Munich mayor snubs Israel's request to cancel city-funded anti-Semitic BDS event

"We are in touch with the municipality of Munich in order to prevent this event from happening," the head of Israel's consulate, Dan Shaham, wrote to 'The Jerusalem Post' on Friday.

Demonstrators take part in a pro-Israel rally in Munich (photo credit: REUTERS)
Demonstrators take part in a pro-Israel rally in Munich
(photo credit: REUTERS)
BERLIN – Munich Mayor Dieter Reiter on Friday refused a request from Israel’s consul- general in the city to pull the plug on an allegedly anti-Semitic event in a municipal building advocating a boycott of the Jewish state.
“We are in touch with the municipality of Munich in order to prevent this event from happening,” diplomat Dan Shaham wrote to The Jerusalem Post on Friday. “We are awaiting their decision.”

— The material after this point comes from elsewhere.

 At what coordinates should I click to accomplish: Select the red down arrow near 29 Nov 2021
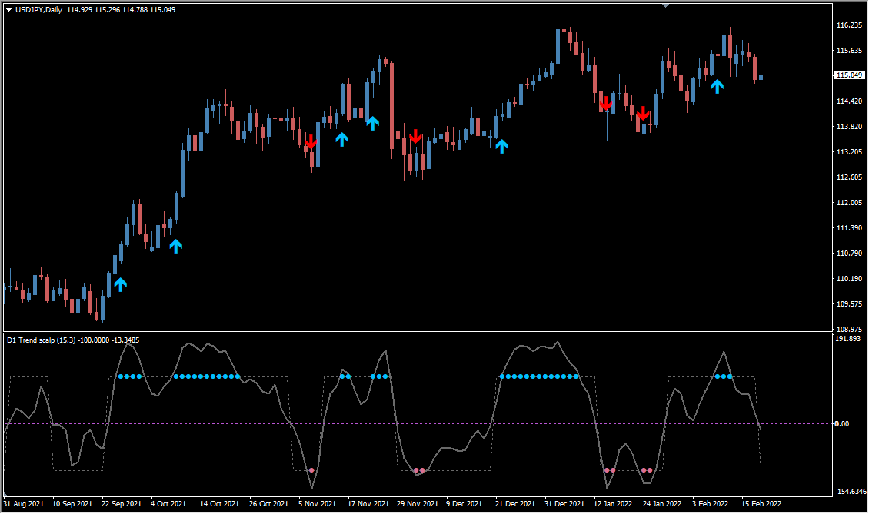[415, 136]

Reiter’s press spokesman, Stefan Hauf, wrote the Post: “The mayor made a call to General-Consul Dan Shaham and argued that he does not have a basis to cancel the event. According to the cultural representative, the event is merely a lecture, and a call to boycott is not planned.”
Shaham told the Post on Saturday, “We are sorry that this anti-Semitic BDS group has been allowed to use a municipal room to call for a boycott against Israel, which is by law not allowed in Germany.”
He added that the boycott- Israel event is taking place two days before the memorial events for the 1938 Kristallnacht pogroms in Germany and “in a city that in which National Socialism had its beginning.”
“Those who do not see the anti-Semitic tone and character of the BDS (Boycott, Divestment, Sanctions) campaign do not want to see it,” Volker Beck, a Bundestag deputy for the Green Party, told the Post. “[Advocating BDS] is indeed protected by freedom of expression, but this should not be sponsored by a particular city’s municipality. I consider that unacceptable.”
The Central Council of Jews in Germany on Wednesday awarded Beck, the head of the German-Israeli Parliamentary Friendship Group, its prestigious Leo Baeck award for his efforts to combat all forms of anti-Semitism.
Hauf did not respond to a Post email regarding Beck’s criticism.
In a highly publicized court case, France’s highest court of appeals in late October found advocates of a boycott against Israel guilty of inciting hate and discrimination. BDS activity is outlawed in France but remains legal in Germany.
Reiter’s decision to permit a taxpayer-funded municipal venue to allegedly incite hatred against the Jewish state comes at a sensitive time.
Munich will host a Holocaust remembrance event two days after the boycott event to mark 77 years to the day since the Nazis’ Kristallnacht pogroms of November 9-10, 1938.
The decision by Reiter, a Social Democrat, to not intervene has marred the celebrations of 50 years of German-Israeli diplomatic relations.
In response to a series of Post questions to the mayor, his spokesman said he “rejects a boycott of Israel” and that “anti-Semitic statements will not be tolerated in city rooms.
“The Munich city library provided rent-free space in its lecture hall for a series of events on ’Palestine/Israel – Fall 2015,’ including a lecture about ’the background to the development and the effect‘ of the BDS campaign,” Hauf said. “The mayor was not involved in the decision.”
Dr. Efraim Zuroff, the head of the Simon Wiesenthal Center’s Jerusalem office and the organization’s chief Nazi-hunter, told the Post that the BDS event “should not be hosted in a municipal building.”
“The irony is it takes place on the eve of Kristallnacht,” he said. “This is part of a serious problem of German public life. The Holocaust is sacrosanct, but it is open season on the State of Israel. They do not see the connection between anti-Semitism of the Holocaust and its heirs’ attack on the legitimacy of State of Israel.”
The group “I like Israel” announced a demonstration against the BDS lecture on Saturday in front of the entrance to the Gasteig municipal building.